I'd bet BDB is a snail, BUT the benchmark you just linked tests 0 databases in common with the one released by Google. What can be observed is that using a hashmap (TC) was over 7X faster than randomly accessing the fastest ordered data structure by the same author (TC-BT-RND) :)
Exactly. BDB is GPL with an (non-publicly priced) commercial license to embed in apps, and LevelDB is BSD. With LevelDb, one of the most practical use case of a serverless db - embedding it in a client-side application - isn't crippled by it's own license.
Redis. :) But more importantly, it runs as a server. I think what @jcapote meant is being able to use Redis operations without a server, like Leveldb or sqlite. I would love to see that. There's already some effort towards that direction [1], but using a google backed project instead of building a full library from the ground up could be a saner approach.
Yeah, the search results when I linked them had those results. The index was subsequently updated, so the top hits are now this thread, and this article. Oops.
Voldemort to LevelDB is what MySQL is to InnoDB: Voldemort is a distributed system that allows multiple engines to be plugged in. Mostly commonly, companies use either BerkeleyDB or MySQL as a storage engine. LinkedIn, Mendeley, EBay and others also use the read only storage engine, where the data is pre-built in Hadoop and loaded into Voldemort.
I am really excited about LevelDB: while there are higher priority projects on my plate right now, we'd very much like to see a LevelDB storage engine. If anyone is interested in contributing one, they're welcome.
The steps are:
1) Creating JNI bindings to LevelDB (or creating a .so version of LevelDB and creating JNA bindings)
2) Implementing the StorageEngine interface with the bindings, including passing in any configuration.
Here is an example of a third party InnoDB/Haildb storage engine for Voldemort:
Uhm shouldn't that be ovious by reading the high level descriptions of each? They are for completely different use cases. Membase is a distributed Key/Value server and LevelDB is a Key/Value library.
I see the difference between a server and a library, but both can often be used for the same use case.

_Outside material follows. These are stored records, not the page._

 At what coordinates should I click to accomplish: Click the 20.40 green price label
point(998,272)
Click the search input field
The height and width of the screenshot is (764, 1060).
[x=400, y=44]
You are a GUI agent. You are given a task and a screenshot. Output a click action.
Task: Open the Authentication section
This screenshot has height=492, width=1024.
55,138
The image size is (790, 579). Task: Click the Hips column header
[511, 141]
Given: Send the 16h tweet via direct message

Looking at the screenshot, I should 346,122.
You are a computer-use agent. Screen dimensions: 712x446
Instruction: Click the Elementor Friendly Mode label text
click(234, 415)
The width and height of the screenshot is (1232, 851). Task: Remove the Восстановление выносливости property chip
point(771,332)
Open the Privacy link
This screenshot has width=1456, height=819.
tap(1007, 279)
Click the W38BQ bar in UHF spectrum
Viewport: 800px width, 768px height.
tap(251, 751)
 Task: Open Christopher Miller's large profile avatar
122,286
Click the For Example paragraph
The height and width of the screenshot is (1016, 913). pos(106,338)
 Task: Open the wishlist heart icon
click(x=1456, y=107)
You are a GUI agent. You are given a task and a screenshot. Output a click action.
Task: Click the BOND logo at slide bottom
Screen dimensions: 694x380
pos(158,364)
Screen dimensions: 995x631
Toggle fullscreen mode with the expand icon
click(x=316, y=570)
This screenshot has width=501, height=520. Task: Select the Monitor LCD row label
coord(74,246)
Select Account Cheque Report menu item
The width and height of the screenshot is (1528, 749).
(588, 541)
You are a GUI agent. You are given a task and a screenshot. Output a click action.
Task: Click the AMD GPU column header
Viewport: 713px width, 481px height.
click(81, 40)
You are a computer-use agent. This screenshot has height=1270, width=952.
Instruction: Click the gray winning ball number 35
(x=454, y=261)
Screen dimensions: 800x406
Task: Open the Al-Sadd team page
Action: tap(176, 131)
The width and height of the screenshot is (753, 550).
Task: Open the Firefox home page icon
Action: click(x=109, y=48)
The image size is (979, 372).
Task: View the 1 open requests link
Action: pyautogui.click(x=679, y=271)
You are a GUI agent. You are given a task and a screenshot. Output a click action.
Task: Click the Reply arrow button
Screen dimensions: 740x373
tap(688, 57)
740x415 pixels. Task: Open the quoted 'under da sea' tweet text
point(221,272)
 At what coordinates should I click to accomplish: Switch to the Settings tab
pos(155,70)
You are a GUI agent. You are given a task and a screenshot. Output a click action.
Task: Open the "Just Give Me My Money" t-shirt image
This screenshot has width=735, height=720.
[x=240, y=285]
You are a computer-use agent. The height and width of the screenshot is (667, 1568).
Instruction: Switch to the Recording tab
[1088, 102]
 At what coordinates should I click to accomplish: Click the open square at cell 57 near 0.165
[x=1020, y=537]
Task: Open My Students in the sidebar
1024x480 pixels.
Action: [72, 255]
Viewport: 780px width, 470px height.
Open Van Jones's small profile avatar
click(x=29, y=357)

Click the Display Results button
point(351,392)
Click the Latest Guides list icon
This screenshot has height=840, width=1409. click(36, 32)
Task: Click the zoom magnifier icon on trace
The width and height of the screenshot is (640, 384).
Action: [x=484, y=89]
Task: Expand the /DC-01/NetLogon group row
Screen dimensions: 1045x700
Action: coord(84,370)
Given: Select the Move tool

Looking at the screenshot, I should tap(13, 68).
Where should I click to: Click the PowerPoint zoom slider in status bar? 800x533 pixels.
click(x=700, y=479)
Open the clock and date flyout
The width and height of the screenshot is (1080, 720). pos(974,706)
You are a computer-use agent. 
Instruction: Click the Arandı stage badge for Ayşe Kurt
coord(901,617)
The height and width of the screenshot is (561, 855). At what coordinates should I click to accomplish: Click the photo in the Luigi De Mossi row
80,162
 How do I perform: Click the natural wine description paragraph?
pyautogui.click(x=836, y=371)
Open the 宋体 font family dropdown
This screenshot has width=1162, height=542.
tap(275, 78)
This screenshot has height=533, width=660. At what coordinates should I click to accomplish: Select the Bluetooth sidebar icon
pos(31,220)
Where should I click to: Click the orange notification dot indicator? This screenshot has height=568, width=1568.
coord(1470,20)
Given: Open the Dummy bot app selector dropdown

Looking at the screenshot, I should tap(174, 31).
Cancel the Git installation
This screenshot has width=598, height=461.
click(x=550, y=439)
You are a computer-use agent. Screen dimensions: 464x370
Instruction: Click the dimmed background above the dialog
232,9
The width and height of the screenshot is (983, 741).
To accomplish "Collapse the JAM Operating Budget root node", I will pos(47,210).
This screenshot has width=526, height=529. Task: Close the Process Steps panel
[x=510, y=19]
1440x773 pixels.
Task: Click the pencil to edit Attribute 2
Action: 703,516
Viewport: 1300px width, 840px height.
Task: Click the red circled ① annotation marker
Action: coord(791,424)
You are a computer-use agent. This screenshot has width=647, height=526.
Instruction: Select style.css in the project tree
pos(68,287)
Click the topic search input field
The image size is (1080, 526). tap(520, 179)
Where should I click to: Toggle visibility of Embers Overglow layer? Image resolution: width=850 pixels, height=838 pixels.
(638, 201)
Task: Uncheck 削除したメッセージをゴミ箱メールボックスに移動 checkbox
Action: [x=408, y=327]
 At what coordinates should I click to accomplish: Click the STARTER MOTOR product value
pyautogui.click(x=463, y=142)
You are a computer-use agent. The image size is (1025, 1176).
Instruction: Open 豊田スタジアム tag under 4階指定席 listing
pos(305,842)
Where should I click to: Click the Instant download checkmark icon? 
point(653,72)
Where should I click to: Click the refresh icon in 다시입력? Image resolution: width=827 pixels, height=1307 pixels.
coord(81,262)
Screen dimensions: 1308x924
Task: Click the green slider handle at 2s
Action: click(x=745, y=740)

Just recently I evaluated a few data stores for a project and I didn't care all that much about the distinction. For the servers you're gonna use an API for your programming language anyway, so the programming model isn't that different.
http://www.oracle.com/technetwork/database/berkeleydb/overvi...
It's essentially drop-in compatible with SQLite, but with added concurrency and speed for most operations. (The concurrency addresses a major issue usually keeping SQLite as a prototyping/single-user-only option in web development.)
With LevelDB as a BSD-licensed alternative to BDB, I wonder:
(1) How would the LevelDB-vs-SQLite benchmarks change against SQLite+BDB backend?
(2) Could a SQLite fork with a LevelDB backend get a performance boost?